Derivative of (x*x-3)/(x+2)

1. Apply the quotient rule, which is:

   $$\frac{d}{d x} \frac{f{\left(x \right)}}{g{\left(x \right)}} = \frac{- f{\left(x \right)} \frac{d}{d x} g{\left(x \right)} + g{\left(x \right)} \frac{d}{d x} f{\left(x \right)}}{g^{2}{\left(x \right)}}$$

   $f{\left(x \right)} = x^{2} - 3$ and $g{\left(x \right)} = x + 2$.

   To find $\frac{d}{d x} f{\left(x \right)}$:

   1. Differentiate $x^{2} - 3$ term by term:

      1. The derivative of the constant $-3$ is zero.
□ □ □ □ □
• **Direction**:
Pick up the step-by-step differentiation of (x*x-3)/(x+2) after its last line and continue it.

• **Material**:
□ □ □ □ □
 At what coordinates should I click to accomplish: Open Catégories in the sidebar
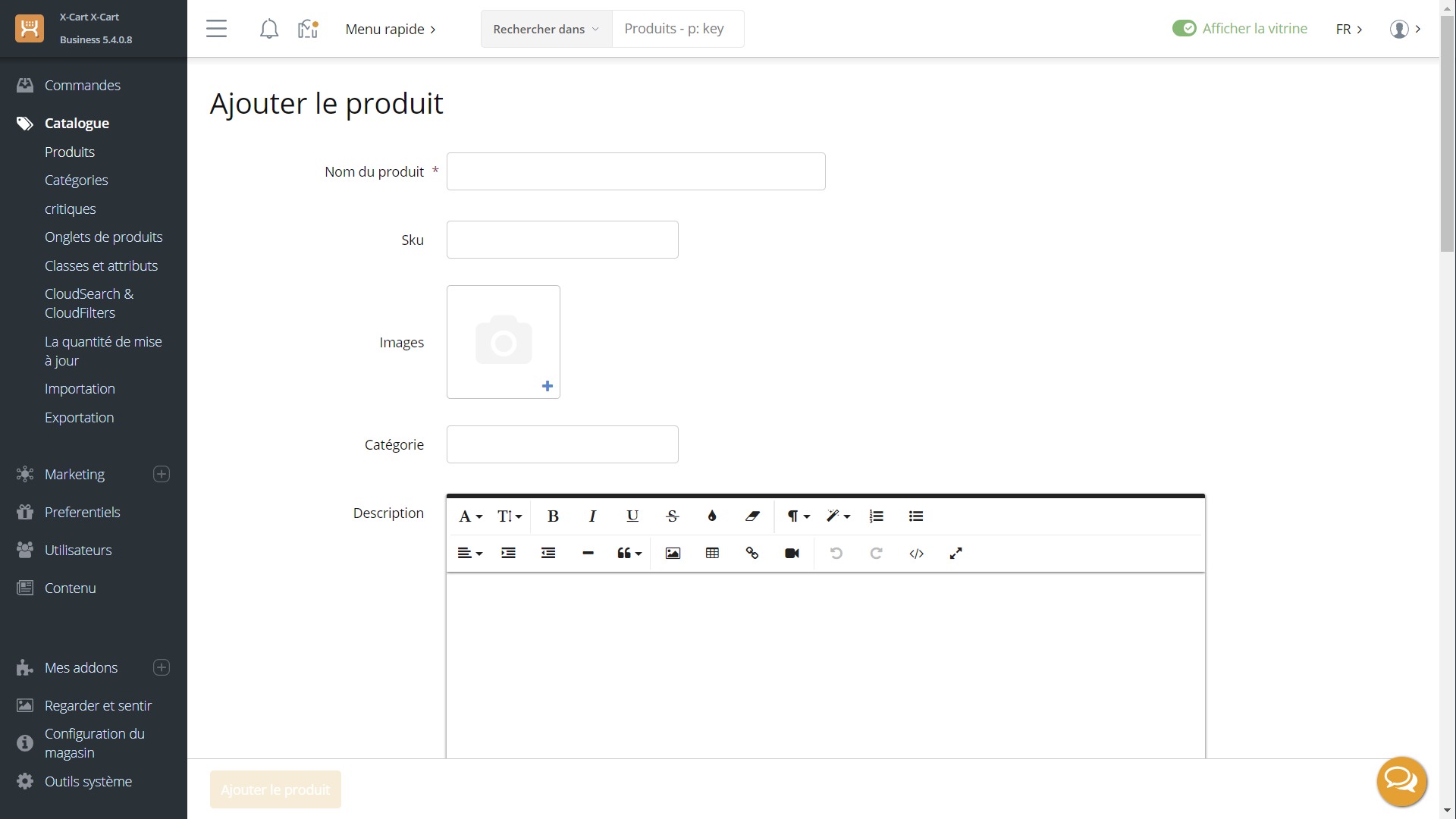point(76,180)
□ □ □ □ □
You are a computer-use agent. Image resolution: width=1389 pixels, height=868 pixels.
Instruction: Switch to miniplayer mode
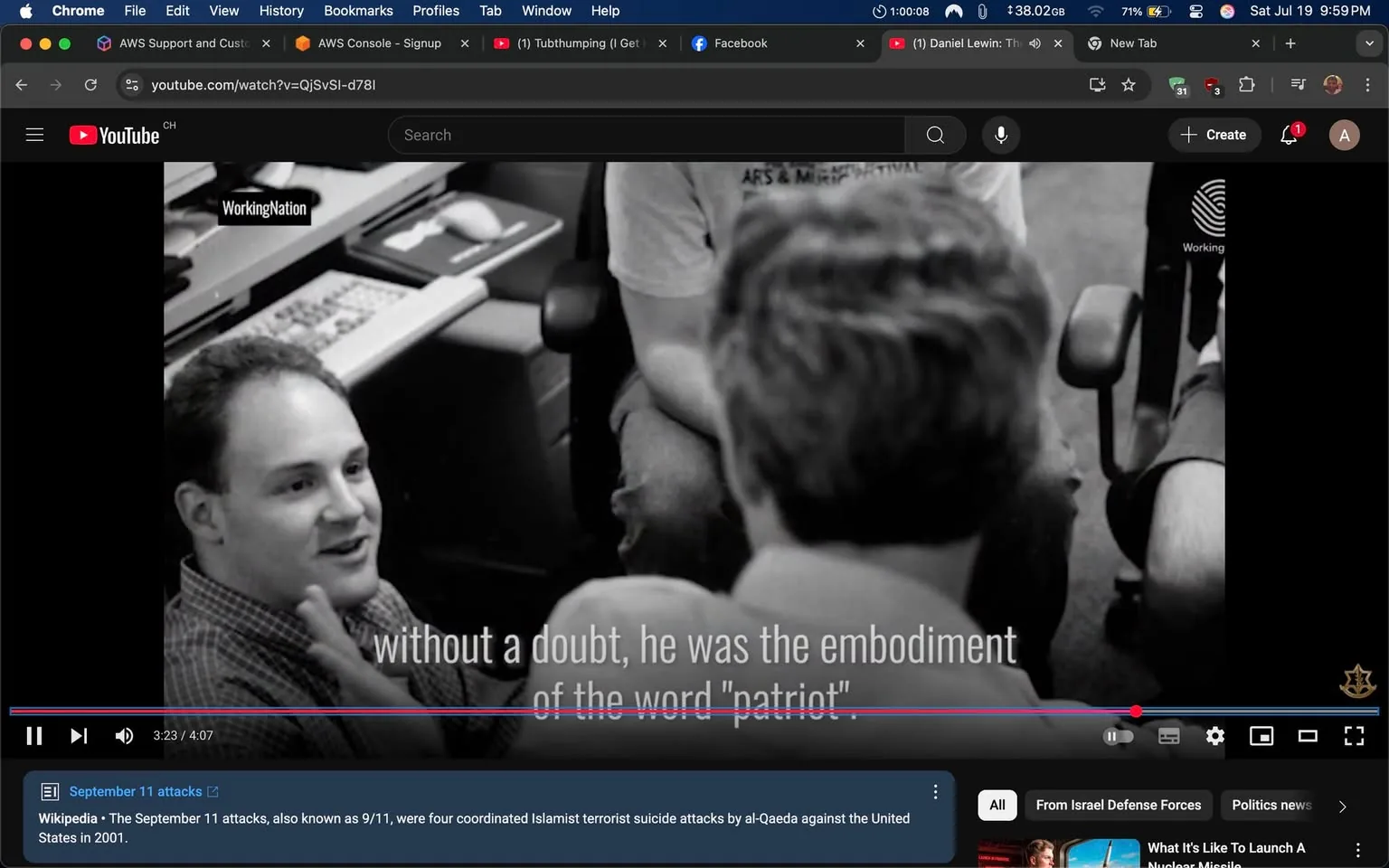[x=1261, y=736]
□ □ □ □ □
• **Task output**:
      2. Apply the power rule: $x^{2}$ goes to $2 x$

      The result is: $2 x$

   To find $\frac{d}{d x} g{\left(x \right)}$:

   1. Differentiate $x + 2$ term by term:

      1. The derivative of the constant $2$ is zero.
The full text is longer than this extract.